The internet. And this is where my journey imagining improvements in later decades for victims of child abuse, stops so violently that my head slams into the windscreen.

Because the internet has gifted child sex offenders with additional ways to humiliate, terrorise and blackmail children, from coercing them to penetrate themselves or abuse their younger siblings on camera, to paying as little as £0.931 to watch live as another perpetrator abuses a child at their command in another country.

The UK is the third greatest consumer of the live streaming of abuse in the world2, where in one month alone, at least 8.8 million3 attempts were made to access child sexual abuse material (CSAM). Like retrieving a drop of black ink thrown into a bucket of water, once CSAM has been shared online, the victim has little or no control over who sees it. Their darkest moments can be downloaded and shared by hundreds or thousands of offenders who get pleasure from watching their pain. And so their abuse never ends.

What’s more, survivors speak of their fear of being recognised in public by these sex offenders. And this fear isn’t unfounded, some victims report having been approached in person by those who enjoyed watching them suffer and were keen to let them know.

Being sexually abused in the 1970s was horrendous. But at least Polaroid and cine cameras weren’t common and it’s highly unlikely that even if my abuse was recorded, that I will ever face the horror of it being shared on the internet.
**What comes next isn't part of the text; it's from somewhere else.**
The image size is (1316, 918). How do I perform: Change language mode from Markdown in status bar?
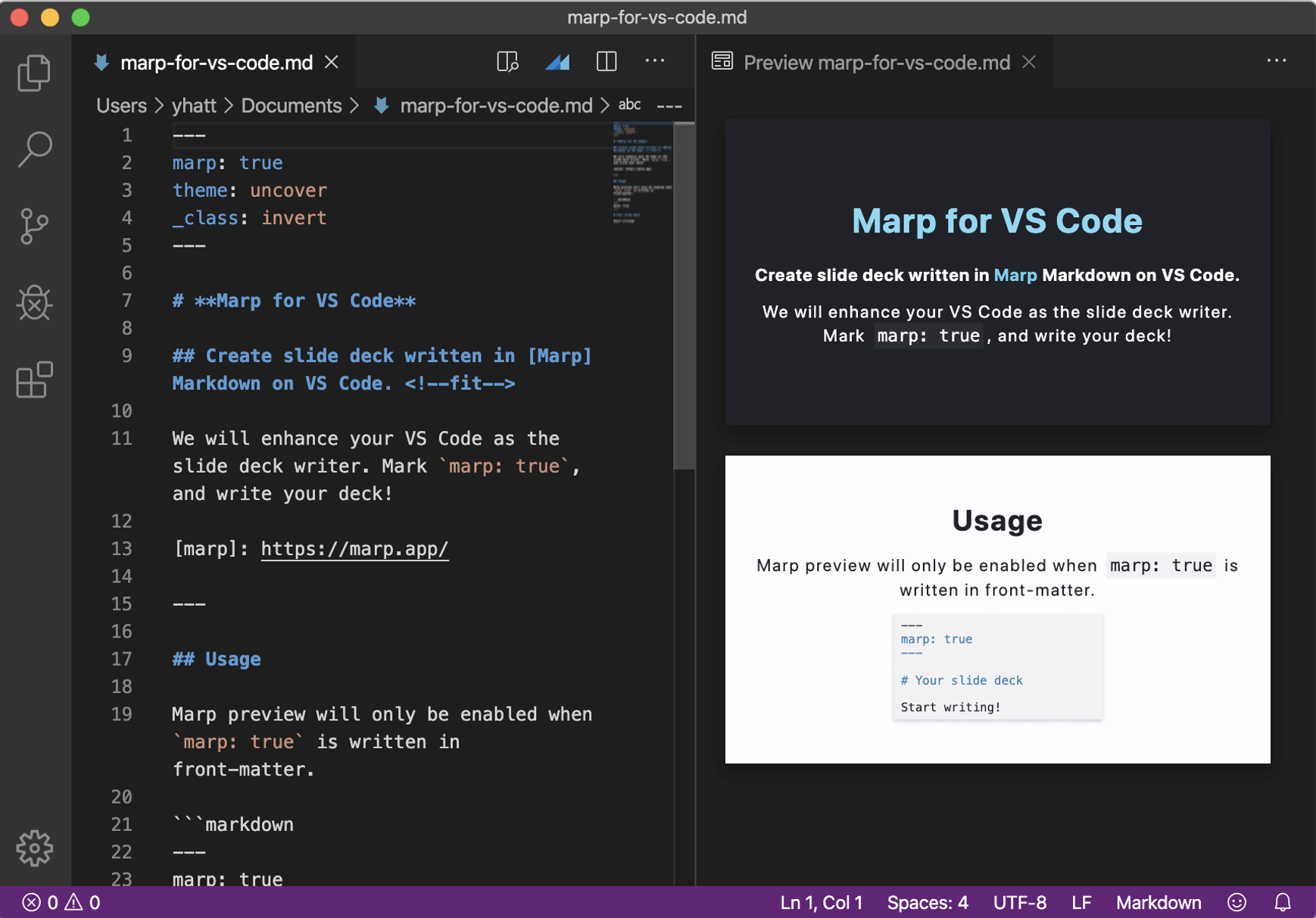1158,902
So sadly, I don’t think it’s better for victims of child sexual abuse today than it was when I was abused. Even the revised sentences for perpetrators are still so low as to be offensive. And for those caught with downloaded CSAM, why aren’t they sentenced for each and every child whose suffering they have collected on their devices?

But there is hope.

Charities such as the Marie Collins Foundation support victims of technology-assisted child sexual abuse and the Internet Watch Foundation continually creates new technologies to remove CSAM from the internet.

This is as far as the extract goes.